* [GIVEN INFORMATION]:
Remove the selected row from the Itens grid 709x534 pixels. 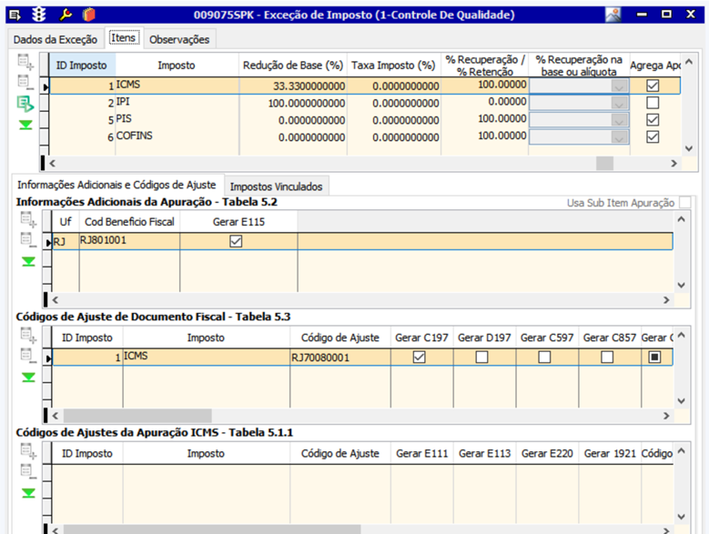(x=25, y=83)
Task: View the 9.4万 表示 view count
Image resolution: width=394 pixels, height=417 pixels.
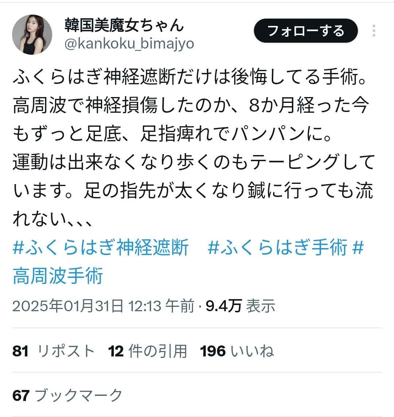Action: [240, 306]
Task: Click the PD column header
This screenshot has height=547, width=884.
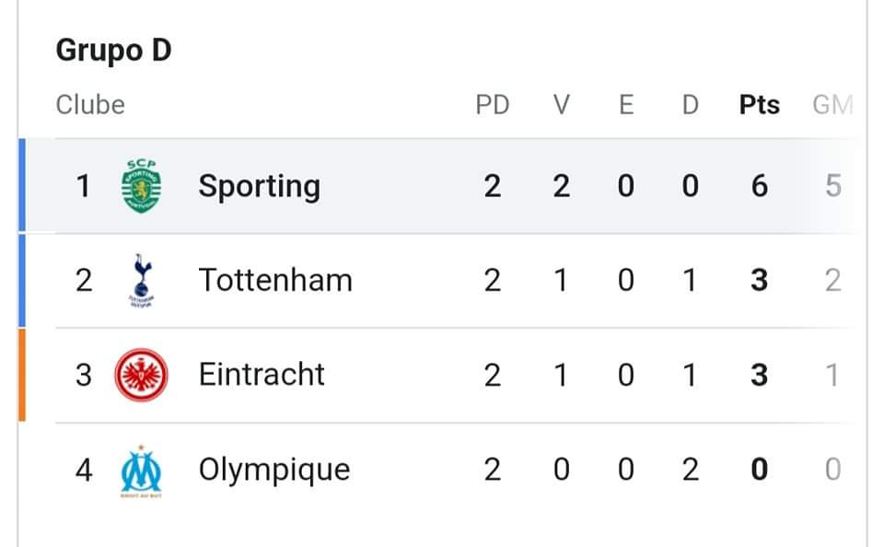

* [INSTRUCTIONS TO FOLLOW]: Copy each line of the entries in which the string "Task" is found.

* [ANSWER TO THIS EXERCISE]:
Task: View the 9.4万 表示 view count
Task: Click the PD column header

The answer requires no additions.